WHAT THE TASK REQUIRES :: Reproduce every record exactly as written.

————————

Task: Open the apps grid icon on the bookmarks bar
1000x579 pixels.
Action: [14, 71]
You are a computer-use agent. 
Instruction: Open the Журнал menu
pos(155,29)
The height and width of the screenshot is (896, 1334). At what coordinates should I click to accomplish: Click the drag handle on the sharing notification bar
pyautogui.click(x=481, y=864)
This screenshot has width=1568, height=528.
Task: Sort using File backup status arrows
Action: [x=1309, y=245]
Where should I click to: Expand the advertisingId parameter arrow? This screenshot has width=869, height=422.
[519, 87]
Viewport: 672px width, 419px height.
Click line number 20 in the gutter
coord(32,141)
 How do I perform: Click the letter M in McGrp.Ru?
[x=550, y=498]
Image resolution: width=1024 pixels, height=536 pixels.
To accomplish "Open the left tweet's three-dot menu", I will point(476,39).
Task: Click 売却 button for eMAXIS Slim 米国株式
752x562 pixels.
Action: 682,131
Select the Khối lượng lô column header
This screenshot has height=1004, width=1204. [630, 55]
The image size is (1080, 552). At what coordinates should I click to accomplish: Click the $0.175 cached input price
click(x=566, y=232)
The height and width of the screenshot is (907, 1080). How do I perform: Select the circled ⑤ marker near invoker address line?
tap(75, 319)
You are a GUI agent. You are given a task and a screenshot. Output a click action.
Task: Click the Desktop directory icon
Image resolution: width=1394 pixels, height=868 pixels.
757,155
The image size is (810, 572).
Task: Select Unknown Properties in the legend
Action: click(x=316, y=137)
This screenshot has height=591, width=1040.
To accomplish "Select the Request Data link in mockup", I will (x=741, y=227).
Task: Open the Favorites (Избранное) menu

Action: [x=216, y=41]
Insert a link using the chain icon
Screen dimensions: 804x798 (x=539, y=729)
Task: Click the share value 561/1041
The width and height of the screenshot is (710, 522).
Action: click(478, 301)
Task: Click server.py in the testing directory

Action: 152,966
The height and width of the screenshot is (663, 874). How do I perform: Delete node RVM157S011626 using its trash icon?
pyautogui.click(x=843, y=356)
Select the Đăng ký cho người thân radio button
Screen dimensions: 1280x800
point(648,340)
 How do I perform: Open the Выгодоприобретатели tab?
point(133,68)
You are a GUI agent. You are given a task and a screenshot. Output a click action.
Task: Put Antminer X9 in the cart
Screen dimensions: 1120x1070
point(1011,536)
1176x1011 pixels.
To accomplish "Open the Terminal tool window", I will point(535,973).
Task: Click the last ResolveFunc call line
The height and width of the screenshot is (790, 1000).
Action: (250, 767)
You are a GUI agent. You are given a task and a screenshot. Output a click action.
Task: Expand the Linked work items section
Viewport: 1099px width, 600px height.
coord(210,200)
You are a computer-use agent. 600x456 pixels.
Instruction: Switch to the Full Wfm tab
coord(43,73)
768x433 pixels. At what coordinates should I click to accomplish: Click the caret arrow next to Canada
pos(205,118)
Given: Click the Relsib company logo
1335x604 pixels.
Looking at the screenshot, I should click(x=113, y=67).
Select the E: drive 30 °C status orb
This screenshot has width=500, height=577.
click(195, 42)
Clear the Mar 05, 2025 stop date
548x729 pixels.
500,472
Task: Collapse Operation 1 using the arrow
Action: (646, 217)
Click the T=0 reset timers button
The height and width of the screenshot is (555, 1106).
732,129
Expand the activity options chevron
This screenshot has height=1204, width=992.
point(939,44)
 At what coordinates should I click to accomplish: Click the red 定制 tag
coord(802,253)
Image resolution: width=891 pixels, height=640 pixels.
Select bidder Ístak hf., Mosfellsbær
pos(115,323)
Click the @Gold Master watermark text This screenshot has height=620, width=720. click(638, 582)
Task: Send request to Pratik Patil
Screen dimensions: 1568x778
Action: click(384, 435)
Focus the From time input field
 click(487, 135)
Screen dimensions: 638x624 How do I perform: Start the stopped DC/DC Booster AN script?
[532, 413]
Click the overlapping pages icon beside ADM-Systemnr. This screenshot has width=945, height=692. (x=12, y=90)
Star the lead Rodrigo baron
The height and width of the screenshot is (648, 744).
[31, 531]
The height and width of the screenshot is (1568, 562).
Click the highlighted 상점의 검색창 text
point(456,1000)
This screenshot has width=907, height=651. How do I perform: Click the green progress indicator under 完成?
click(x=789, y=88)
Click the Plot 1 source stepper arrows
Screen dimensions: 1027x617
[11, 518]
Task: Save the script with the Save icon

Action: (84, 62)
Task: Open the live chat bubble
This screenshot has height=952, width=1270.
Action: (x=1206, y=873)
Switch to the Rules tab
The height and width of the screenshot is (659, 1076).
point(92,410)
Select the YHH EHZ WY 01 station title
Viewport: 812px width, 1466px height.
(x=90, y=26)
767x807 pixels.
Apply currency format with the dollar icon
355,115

————————

WRITTEN SOLUTION ::
Task: Open the apps grid icon on the bookmarks bar
1000x579 pixels.
Action: [14, 71]
You are a computer-use agent. 
Instruction: Open the Журнал menu
pos(155,29)
The height and width of the screenshot is (896, 1334). At what coordinates should I click to accomplish: Click the drag handle on the sharing notification bar
pyautogui.click(x=481, y=864)
This screenshot has width=1568, height=528.
Task: Sort using File backup status arrows
Action: [x=1309, y=245]
Where should I click to: Expand the advertisingId parameter arrow? This screenshot has width=869, height=422.
[519, 87]
Viewport: 672px width, 419px height.
Click line number 20 in the gutter
coord(32,141)
 How do I perform: Click the letter M in McGrp.Ru?
[x=550, y=498]
Image resolution: width=1024 pixels, height=536 pixels.
To accomplish "Open the left tweet's three-dot menu", I will point(476,39).
Task: Click 売却 button for eMAXIS Slim 米国株式
752x562 pixels.
Action: 682,131
Select the Khối lượng lô column header
This screenshot has height=1004, width=1204. [630, 55]
The image size is (1080, 552). At what coordinates should I click to accomplish: Click the $0.175 cached input price
click(x=566, y=232)
The height and width of the screenshot is (907, 1080). How do I perform: Select the circled ⑤ marker near invoker address line?
tap(75, 319)
You are a GUI agent. You are given a task and a screenshot. Output a click action.
Task: Click the Desktop directory icon
Image resolution: width=1394 pixels, height=868 pixels.
757,155
The image size is (810, 572).
Task: Select Unknown Properties in the legend
Action: click(x=316, y=137)
This screenshot has height=591, width=1040.
To accomplish "Select the Request Data link in mockup", I will (x=741, y=227).
Task: Open the Favorites (Избранное) menu

Action: [x=216, y=41]
Insert a link using the chain icon
Screen dimensions: 804x798 (x=539, y=729)
Task: Click the share value 561/1041
The width and height of the screenshot is (710, 522).
Action: click(478, 301)
Task: Click server.py in the testing directory

Action: 152,966
The height and width of the screenshot is (663, 874). How do I perform: Delete node RVM157S011626 using its trash icon?
pyautogui.click(x=843, y=356)
Select the Đăng ký cho người thân radio button
Screen dimensions: 1280x800
point(648,340)
 How do I perform: Open the Выгодоприобретатели tab?
point(133,68)
You are a GUI agent. You are given a task and a screenshot. Output a click action.
Task: Put Antminer X9 in the cart
Screen dimensions: 1120x1070
point(1011,536)
1176x1011 pixels.
To accomplish "Open the Terminal tool window", I will point(535,973).
Task: Click the last ResolveFunc call line
The height and width of the screenshot is (790, 1000).
Action: (250, 767)
You are a GUI agent. You are given a task and a screenshot. Output a click action.
Task: Expand the Linked work items section
Viewport: 1099px width, 600px height.
coord(210,200)
You are a computer-use agent. 600x456 pixels.
Instruction: Switch to the Full Wfm tab
coord(43,73)
768x433 pixels. At what coordinates should I click to accomplish: Click the caret arrow next to Canada
pos(205,118)
Given: Click the Relsib company logo
1335x604 pixels.
Looking at the screenshot, I should click(x=113, y=67).
Select the E: drive 30 °C status orb
This screenshot has width=500, height=577.
click(195, 42)
Clear the Mar 05, 2025 stop date
548x729 pixels.
500,472
Task: Collapse Operation 1 using the arrow
Action: (646, 217)
Click the T=0 reset timers button
The height and width of the screenshot is (555, 1106).
732,129
Expand the activity options chevron
This screenshot has height=1204, width=992.
point(939,44)
 At what coordinates should I click to accomplish: Click the red 定制 tag
coord(802,253)
Image resolution: width=891 pixels, height=640 pixels.
Select bidder Ístak hf., Mosfellsbær
pos(115,323)
Click the @Gold Master watermark text This screenshot has height=620, width=720. click(638, 582)
Task: Send request to Pratik Patil
Screen dimensions: 1568x778
Action: click(384, 435)
Focus the From time input field
 click(487, 135)
Screen dimensions: 638x624 How do I perform: Start the stopped DC/DC Booster AN script?
[532, 413]
Click the overlapping pages icon beside ADM-Systemnr. This screenshot has width=945, height=692. (x=12, y=90)
Star the lead Rodrigo baron
The height and width of the screenshot is (648, 744).
[31, 531]
The height and width of the screenshot is (1568, 562).
Click the highlighted 상점의 검색창 text
point(456,1000)
This screenshot has width=907, height=651. How do I perform: Click the green progress indicator under 完成?
click(x=789, y=88)
Click the Plot 1 source stepper arrows
Screen dimensions: 1027x617
[11, 518]
Task: Save the script with the Save icon

Action: (84, 62)
Task: Open the live chat bubble
This screenshot has height=952, width=1270.
Action: (x=1206, y=873)
Switch to the Rules tab
The height and width of the screenshot is (659, 1076).
point(92,410)
Select the YHH EHZ WY 01 station title
Viewport: 812px width, 1466px height.
(x=90, y=26)
767x807 pixels.
Apply currency format with the dollar icon
355,115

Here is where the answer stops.